A crown is a “cap” placed over a damaged tooth and held in place by dental cement.
What are crowns made from?
Crowns can be made from gold and metal alloys, acrylic, porcelain and ceramic. Porcelain or ceramic crowns can be matched to the colour of your natural teeth. Metal alloys are generally stronger than porcelain and may be recommended for back teeth.
When is a crown required?
Your dentist may recommend a crown to:
– Replace a large filling when there isn’t enough tooth remaining
– Protect a weak tooth from fracturing
– Restore a fractured tooth
– Attach a bridge
– Cover a dental implant
– Cover a discoloured or poorly shaped tooth
– Cover a tooth that has had root canal treatment
What is the procedure for placing a crown?

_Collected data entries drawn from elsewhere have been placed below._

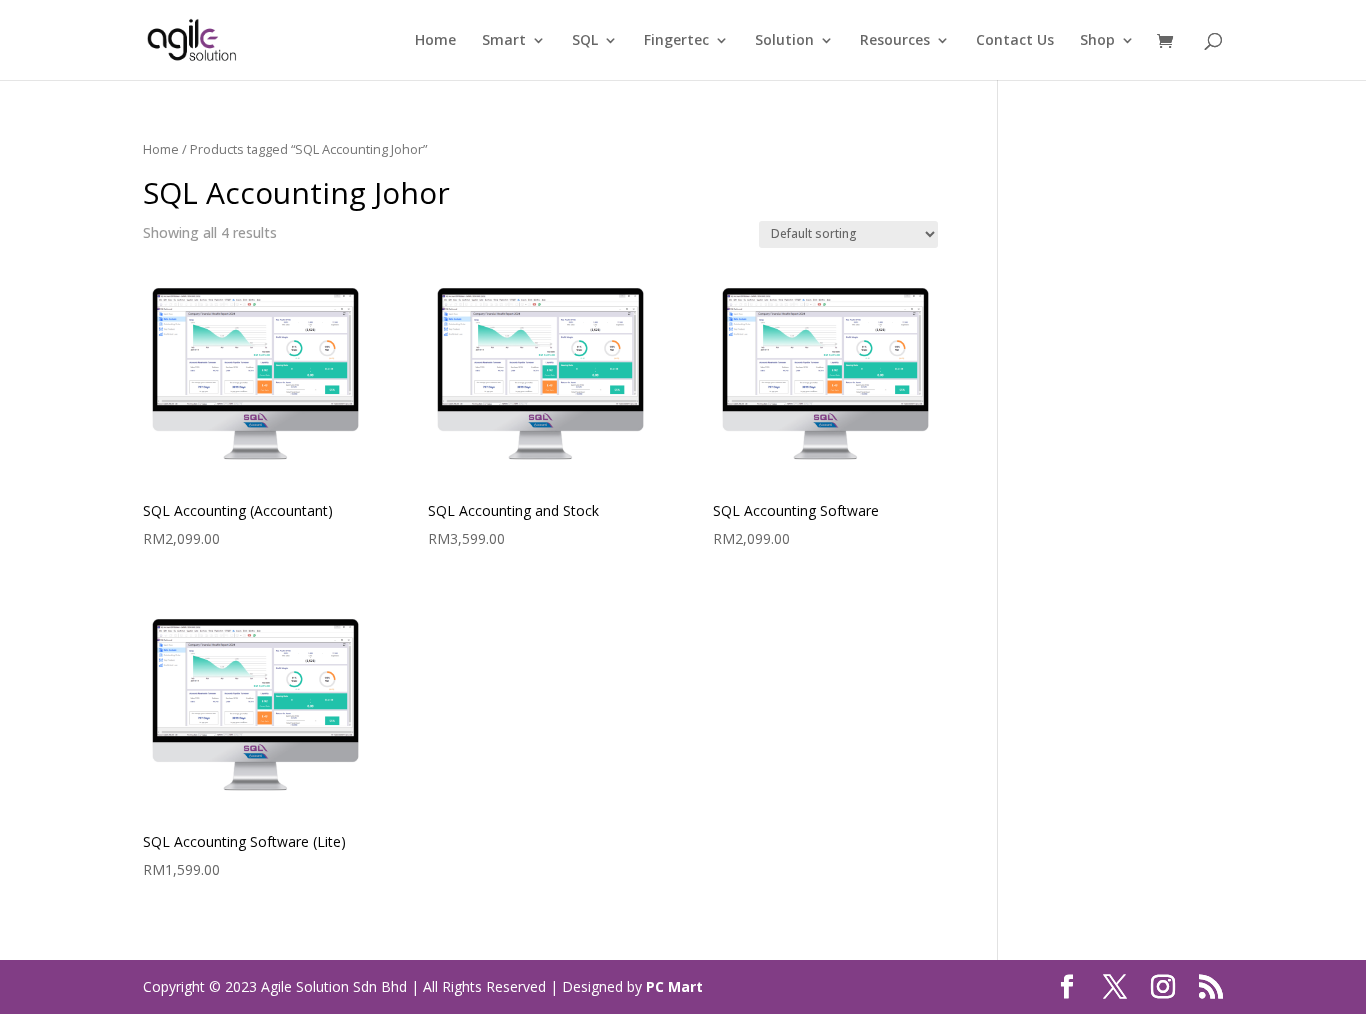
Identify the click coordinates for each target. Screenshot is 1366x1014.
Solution (784, 41)
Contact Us (1015, 41)
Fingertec (676, 41)
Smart (504, 41)
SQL (585, 41)
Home (435, 41)
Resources (895, 41)
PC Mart (674, 986)
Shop (1097, 41)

1. The suitability for a crown is assessed and thereafter your dentist will advise on material choices, treatment sequence and any other concerns you may have.
2. At the second appointment, the teeth to be crowned are prepared. This involves reduction of the tooth size (sometimes under local anaesthesia) followed by a mould of the prepared tooth. This trimming of the tooth is required to create space for the crown to be fitted. The mould taken is then sent to a laboratory where skilled technicians will fabricate the crown. In the meantime, a temporary crown is made and fitted onto the trimmed tooth.
3. At the next appointment, the temporary crown is removed and the tooth surfaces cleaned. The completed crown is tried on the tooth for fit, harmony with the bite, and appearance. Finally, the crown is cemented onto the prepared tooth with dental cement.
How do I look after my crown?
The most vulnerable portion of the crown is the margin between tooth and crown. Regular check-ups with your dentist and hygienist are important.